Elliot e Lovett hanno costruito anche in modo encomiabile i cinque personaggi principali, quattro fratelli e madre, dipingendo il loro carattere sfaccettato in modo molto convincente e senza punti oscuri o passaggi dubitabili nella narrazione, insomma una sceneggiatura veramente molto intensa.
Anche la regia di Singleton si rivela all’altezza delle aspettative, sapendo fornire i punti di vista giusti allo spettatore anche nelle scene confuse di sparatorie e di guerriglia.

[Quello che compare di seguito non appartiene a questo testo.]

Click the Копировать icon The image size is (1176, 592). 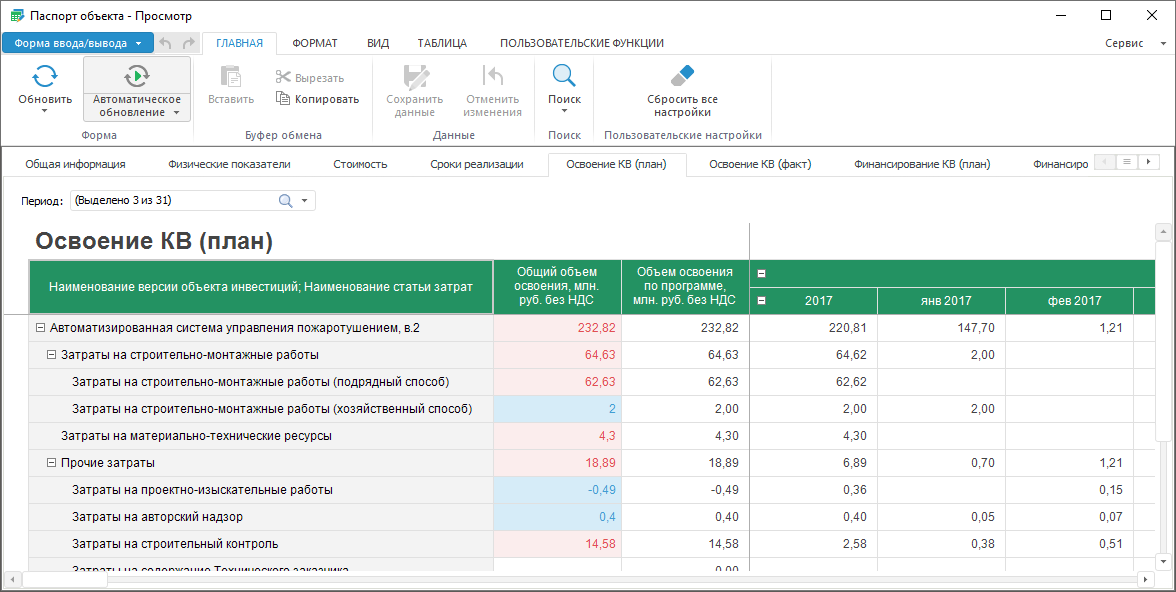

Per quanto riguarda il cast, devo dire che il migliore appare sicuramente Mark Wahlberg, col suo sguardo da duro e la sua coscienza sporca; negli extra del dvd c’è anche il commento del regista e qui si scopre che l’attore si sarebbe sentito particolarmente nella parte, perché avrebbe vissuto sulla sua pelle, come il regista d’altronde, la durissima vita di strada; non male anche Andrè Benjamin nei panni di Jeremiah, mentre gli altri attori principali non si segnalano per particolare bravura.
Concludendo, credo che “Four Brothers” sia proprio un bel film, uno di quelli che ti gasa grazie alle enormi dosi di adrenalina che fornisce ad ogni scena; e se poi a regnare non è il buonismo, ma la violenza e la cattiveria, fa niente, per una volta si può chiudere un occhio!